[[ GIVEN DATA open ]]

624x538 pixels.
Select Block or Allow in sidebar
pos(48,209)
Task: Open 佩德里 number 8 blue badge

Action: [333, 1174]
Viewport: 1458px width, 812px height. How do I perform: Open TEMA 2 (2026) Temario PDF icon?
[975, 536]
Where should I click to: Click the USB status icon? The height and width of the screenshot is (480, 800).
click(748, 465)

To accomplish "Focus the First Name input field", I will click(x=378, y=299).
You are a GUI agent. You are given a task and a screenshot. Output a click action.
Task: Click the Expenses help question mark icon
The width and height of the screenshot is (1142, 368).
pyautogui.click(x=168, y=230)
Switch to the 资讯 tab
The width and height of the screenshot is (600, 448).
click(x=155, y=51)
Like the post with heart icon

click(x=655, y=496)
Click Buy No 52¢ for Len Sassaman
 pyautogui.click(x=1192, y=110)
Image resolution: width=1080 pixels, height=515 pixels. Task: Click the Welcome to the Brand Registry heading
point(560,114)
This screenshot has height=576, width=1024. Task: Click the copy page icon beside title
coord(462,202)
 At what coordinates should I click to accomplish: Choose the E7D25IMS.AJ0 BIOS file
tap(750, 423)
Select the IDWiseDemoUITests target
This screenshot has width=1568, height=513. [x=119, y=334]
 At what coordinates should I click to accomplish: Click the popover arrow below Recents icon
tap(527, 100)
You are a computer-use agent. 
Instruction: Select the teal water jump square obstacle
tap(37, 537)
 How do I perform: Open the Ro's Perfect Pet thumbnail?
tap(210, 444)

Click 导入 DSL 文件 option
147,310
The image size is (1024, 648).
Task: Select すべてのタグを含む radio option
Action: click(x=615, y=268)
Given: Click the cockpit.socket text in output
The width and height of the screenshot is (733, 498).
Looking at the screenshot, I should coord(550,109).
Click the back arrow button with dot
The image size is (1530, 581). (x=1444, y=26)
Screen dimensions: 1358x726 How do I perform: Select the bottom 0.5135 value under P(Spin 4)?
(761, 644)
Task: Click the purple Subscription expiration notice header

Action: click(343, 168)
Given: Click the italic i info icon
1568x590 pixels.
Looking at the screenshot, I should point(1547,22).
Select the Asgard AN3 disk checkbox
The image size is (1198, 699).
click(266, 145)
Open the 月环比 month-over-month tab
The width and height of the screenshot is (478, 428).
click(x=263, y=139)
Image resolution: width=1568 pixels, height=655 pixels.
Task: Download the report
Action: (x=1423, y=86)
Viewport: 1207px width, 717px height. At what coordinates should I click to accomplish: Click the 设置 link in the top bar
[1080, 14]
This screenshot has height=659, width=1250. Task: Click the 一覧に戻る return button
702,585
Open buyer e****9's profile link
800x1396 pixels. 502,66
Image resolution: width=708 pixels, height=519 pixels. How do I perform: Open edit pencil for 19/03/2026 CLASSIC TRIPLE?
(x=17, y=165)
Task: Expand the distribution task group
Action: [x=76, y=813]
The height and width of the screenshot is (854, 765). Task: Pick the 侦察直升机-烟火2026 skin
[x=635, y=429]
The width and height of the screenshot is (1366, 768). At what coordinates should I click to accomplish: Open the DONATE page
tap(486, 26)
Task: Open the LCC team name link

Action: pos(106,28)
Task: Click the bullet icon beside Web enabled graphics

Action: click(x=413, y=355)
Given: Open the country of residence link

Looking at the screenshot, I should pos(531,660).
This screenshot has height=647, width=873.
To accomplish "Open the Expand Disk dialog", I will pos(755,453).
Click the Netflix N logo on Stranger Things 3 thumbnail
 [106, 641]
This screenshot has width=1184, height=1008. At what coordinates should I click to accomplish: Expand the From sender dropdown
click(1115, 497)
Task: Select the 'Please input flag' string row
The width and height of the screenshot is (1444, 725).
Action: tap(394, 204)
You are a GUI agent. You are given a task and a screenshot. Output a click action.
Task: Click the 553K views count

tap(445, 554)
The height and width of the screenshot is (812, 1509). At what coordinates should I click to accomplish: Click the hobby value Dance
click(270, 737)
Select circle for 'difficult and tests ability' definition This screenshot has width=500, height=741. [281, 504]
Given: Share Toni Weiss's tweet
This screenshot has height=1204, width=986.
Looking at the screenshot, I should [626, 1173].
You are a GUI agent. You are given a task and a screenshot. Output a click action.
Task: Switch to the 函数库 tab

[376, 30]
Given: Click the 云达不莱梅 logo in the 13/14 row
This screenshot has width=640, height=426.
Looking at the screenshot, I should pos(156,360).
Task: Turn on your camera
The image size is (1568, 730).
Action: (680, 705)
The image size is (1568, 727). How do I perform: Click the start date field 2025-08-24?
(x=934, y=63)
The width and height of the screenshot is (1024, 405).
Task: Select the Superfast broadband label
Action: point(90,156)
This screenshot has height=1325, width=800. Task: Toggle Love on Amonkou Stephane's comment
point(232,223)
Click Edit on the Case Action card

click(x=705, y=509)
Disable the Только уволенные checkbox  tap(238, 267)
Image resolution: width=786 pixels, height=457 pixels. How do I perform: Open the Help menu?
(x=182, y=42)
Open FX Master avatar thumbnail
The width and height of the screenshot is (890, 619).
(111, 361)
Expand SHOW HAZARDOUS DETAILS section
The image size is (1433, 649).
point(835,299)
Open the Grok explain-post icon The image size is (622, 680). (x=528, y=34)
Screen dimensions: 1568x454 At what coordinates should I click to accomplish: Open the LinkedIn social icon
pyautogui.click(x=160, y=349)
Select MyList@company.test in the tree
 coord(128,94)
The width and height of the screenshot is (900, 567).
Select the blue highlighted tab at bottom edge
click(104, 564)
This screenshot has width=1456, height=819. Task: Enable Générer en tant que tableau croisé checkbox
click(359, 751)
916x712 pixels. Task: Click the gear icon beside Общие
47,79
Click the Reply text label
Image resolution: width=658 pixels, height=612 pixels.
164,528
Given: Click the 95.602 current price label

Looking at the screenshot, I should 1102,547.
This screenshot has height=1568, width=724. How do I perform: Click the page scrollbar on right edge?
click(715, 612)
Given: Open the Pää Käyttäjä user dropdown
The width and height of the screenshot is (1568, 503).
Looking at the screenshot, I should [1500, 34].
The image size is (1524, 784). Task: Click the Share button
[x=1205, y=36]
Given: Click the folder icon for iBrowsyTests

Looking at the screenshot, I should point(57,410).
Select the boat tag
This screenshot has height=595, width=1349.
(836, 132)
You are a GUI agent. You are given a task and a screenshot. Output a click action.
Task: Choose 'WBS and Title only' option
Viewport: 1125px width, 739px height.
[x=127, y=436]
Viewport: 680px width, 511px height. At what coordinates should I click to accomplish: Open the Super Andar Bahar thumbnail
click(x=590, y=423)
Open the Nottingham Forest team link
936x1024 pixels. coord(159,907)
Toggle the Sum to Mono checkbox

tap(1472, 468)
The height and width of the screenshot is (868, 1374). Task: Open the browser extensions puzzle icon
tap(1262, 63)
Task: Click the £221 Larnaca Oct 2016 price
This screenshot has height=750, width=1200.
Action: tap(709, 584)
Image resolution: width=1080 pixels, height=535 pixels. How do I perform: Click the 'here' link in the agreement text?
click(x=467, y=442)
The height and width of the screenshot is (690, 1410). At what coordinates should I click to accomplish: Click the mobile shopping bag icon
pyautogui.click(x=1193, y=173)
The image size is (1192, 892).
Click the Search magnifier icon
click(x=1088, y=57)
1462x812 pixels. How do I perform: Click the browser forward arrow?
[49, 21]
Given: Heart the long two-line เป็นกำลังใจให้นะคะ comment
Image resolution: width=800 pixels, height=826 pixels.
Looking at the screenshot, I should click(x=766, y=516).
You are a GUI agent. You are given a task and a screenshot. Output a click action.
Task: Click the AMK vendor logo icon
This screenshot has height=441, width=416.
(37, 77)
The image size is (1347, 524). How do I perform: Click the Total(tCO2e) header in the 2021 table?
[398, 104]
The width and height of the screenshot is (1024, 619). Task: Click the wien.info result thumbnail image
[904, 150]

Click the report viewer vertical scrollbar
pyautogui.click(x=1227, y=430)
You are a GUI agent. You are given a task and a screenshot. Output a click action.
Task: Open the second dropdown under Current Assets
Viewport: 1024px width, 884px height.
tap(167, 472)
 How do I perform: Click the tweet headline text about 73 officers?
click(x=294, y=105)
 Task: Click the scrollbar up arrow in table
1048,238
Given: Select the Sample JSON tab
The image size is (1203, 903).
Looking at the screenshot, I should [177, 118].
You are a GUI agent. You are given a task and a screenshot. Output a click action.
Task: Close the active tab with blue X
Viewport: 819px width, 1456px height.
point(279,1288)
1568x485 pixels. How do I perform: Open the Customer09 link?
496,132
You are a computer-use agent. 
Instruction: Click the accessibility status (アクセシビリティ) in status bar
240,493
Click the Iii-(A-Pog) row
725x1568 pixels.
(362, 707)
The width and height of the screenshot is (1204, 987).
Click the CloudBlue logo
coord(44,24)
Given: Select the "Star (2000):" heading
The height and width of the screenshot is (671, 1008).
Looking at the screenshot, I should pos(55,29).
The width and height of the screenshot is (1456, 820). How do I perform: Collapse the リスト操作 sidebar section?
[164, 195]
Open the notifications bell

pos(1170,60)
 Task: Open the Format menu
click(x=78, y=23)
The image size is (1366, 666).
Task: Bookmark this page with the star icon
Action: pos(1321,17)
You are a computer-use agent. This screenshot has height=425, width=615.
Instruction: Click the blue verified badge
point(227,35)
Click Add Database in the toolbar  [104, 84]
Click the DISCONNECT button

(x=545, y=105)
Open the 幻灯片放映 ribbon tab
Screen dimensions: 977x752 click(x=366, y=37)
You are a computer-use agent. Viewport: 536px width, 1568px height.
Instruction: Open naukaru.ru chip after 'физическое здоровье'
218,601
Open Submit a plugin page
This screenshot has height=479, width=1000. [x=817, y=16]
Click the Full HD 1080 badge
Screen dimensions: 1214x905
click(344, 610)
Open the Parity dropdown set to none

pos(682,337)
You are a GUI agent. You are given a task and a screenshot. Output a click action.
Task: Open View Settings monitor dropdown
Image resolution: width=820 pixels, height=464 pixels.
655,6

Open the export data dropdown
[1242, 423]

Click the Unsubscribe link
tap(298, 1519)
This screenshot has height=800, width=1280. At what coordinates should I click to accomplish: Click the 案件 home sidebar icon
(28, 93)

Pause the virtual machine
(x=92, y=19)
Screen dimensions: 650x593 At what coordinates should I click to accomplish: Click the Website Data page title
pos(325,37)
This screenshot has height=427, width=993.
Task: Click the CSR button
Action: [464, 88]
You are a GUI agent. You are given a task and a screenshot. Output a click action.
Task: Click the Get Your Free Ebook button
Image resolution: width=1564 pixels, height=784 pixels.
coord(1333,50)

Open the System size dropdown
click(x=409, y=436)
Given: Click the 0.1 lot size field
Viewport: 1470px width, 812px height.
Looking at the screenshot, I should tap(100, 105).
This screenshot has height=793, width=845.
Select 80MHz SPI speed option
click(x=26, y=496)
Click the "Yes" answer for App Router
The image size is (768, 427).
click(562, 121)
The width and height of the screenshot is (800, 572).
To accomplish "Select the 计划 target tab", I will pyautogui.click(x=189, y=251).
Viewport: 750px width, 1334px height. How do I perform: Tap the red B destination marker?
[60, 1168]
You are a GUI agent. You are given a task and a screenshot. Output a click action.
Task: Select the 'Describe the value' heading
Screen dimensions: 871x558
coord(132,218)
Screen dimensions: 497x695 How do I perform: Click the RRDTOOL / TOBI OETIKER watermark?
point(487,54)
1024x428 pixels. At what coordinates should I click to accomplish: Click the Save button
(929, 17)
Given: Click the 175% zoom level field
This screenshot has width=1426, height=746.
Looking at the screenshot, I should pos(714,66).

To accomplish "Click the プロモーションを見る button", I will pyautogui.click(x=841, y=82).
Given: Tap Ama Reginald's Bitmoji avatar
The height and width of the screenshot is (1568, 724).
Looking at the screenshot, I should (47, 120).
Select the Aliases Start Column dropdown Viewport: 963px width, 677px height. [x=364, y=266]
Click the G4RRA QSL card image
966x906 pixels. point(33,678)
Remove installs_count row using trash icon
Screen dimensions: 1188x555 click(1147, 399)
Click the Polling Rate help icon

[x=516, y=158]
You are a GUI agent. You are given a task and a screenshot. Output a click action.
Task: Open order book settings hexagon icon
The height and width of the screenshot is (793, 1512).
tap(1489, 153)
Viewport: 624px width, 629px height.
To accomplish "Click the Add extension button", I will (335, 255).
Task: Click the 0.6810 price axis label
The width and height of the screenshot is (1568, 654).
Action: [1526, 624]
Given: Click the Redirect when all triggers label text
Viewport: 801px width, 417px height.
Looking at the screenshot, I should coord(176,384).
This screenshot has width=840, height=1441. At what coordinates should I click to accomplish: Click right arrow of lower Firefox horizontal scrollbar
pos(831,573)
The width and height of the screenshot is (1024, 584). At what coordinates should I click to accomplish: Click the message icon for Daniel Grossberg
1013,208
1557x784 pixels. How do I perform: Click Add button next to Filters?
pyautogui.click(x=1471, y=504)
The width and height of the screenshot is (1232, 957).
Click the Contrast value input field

[[ GIVEN DATA closed ]]

◆ REQUIRED ACTION:
Copy the lines of the data above exactly as written, beginning with the line containing "This screenshot has height=659, width=1250." and ending with the line containing "This screenshot has height=647, width=873.", and leave out all other lines.

◆ THE COMPLETED TASK:
This screenshot has height=659, width=1250. Task: Click the 一覧に戻る return button
702,585
Open buyer e****9's profile link
800x1396 pixels. 502,66
Image resolution: width=708 pixels, height=519 pixels. How do I perform: Open edit pencil for 19/03/2026 CLASSIC TRIPLE?
(x=17, y=165)
Task: Expand the distribution task group
Action: [x=76, y=813]
The height and width of the screenshot is (854, 765). Task: Pick the 侦察直升机-烟火2026 skin
[x=635, y=429]
The width and height of the screenshot is (1366, 768). At what coordinates should I click to accomplish: Open the DONATE page
tap(486, 26)
Task: Open the LCC team name link

Action: pos(106,28)
Task: Click the bullet icon beside Web enabled graphics

Action: click(x=413, y=355)
Given: Open the country of residence link

Looking at the screenshot, I should pos(531,660).
This screenshot has height=647, width=873.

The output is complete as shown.